A new method for deriving microglial cells from induced pluripotent stem cells holds hope for treating brain tumors.

Glioblastoma is the most common brain tumor, and one of the most lethal—median survival time after diagnosis is about a year. John Park, a neurosurgeon and scientist at the National Institutes of Health, and colleagues present work in Nature Neuroscience that they hope will one day help combat this disease (Nat. Neurosci. doi:10.1038/nn.4534; published online 2 March 2017).

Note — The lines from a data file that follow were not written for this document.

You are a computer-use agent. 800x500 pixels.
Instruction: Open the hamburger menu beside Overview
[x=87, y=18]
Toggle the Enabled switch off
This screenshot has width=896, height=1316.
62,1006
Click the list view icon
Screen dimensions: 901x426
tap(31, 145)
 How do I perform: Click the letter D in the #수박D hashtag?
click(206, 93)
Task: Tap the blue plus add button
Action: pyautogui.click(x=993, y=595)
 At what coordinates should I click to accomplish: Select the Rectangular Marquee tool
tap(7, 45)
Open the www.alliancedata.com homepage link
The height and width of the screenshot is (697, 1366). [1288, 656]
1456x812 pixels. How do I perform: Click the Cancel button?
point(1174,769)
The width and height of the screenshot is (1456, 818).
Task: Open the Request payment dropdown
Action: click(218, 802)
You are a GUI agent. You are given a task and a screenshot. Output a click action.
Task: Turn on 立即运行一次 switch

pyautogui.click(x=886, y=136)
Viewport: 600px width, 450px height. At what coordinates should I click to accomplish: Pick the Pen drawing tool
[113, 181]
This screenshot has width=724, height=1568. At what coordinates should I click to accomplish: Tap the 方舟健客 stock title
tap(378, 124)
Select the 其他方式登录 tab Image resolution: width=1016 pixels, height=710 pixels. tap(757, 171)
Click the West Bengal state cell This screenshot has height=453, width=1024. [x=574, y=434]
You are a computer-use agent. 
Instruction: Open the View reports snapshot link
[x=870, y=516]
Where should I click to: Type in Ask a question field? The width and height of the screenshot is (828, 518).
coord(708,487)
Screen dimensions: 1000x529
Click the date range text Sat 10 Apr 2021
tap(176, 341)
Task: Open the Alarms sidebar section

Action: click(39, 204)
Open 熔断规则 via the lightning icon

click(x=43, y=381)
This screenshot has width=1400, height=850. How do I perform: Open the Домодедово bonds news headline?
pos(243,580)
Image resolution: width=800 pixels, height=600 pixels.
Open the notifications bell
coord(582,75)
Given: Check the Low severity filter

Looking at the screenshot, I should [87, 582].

“My PhD is actually in immunology”, comments Park, “so when I wanted to find projects to try and come up with a treatment for brain tumors, I thought I'd draw on my immunology background to develop an immunotherapy.” Microglial, which are the immune cells of the brain, seem like an obvious starting point for immunotherapy for brain tumors, but they're difficult to isolate. Unlike other immune cell types, like dendritic cells which can be easily isolate from peripheral blood, acquiring microglial would involve highly invasive procedures, which would not be clinically tractable.

iPS derived mouse microglia engraft and migrate to sites of pathology. Cells stained for various markers of tumors (Luciferase) and endogenous (Iba1) as well as engrafted (GFP) microglia.

Park and his team applied induced pluripotent stem cell (iPSC) technology to generate microglial-like cells, enabling them to produce a robust source of the cell type for testing in vivo. Their results demonstrate not only the ability of these iPSC-derived microglia to incorporate into the brains of a murine model of glioblastoma, but microglia-treated mice had significantly extended survival times, indicating the clinical potential of their method.

Park hopes that as iPSC technology continues to develop, application of patient-derived microglia could become a feasible treatment option, helping to tame an otherwise vicious disease.